• _Records to process_
--- start ---

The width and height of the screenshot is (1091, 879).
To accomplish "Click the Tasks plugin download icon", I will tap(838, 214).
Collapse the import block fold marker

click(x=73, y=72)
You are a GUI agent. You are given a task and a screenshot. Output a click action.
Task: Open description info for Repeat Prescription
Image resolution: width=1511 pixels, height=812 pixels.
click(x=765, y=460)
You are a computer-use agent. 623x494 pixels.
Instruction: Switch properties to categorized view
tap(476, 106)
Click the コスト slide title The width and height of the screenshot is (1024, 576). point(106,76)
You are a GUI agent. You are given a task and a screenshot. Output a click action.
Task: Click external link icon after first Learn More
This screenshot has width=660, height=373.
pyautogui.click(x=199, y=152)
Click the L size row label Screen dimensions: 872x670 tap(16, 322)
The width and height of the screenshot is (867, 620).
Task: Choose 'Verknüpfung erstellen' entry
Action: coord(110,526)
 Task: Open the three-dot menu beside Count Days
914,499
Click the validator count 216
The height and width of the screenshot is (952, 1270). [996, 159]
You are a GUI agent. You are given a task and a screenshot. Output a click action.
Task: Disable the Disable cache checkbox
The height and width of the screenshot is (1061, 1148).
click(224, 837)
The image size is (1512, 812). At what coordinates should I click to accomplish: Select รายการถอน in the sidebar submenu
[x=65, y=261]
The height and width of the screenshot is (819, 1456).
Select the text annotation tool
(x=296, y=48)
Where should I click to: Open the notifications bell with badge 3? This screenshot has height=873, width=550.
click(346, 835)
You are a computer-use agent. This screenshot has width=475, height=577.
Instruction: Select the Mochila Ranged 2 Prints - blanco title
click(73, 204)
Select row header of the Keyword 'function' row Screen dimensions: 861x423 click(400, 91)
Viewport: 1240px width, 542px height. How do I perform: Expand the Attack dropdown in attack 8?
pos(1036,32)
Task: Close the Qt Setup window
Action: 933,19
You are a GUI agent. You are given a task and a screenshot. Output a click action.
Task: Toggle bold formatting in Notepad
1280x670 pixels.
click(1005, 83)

--- end ---

• _Description of the task_
Rewrite the listing from its first line up to and including the line with "click(x=73, y=72)" as a JSON list of strings, one string per line, leaving out blank lines.

• _Task response_
[
  "The width and height of the screenshot is (1091, 879).",
  "To accomplish \"Click the Tasks plugin download icon\", I will tap(838, 214).",
  "Collapse the import block fold marker",
  "click(x=73, y=72)"
]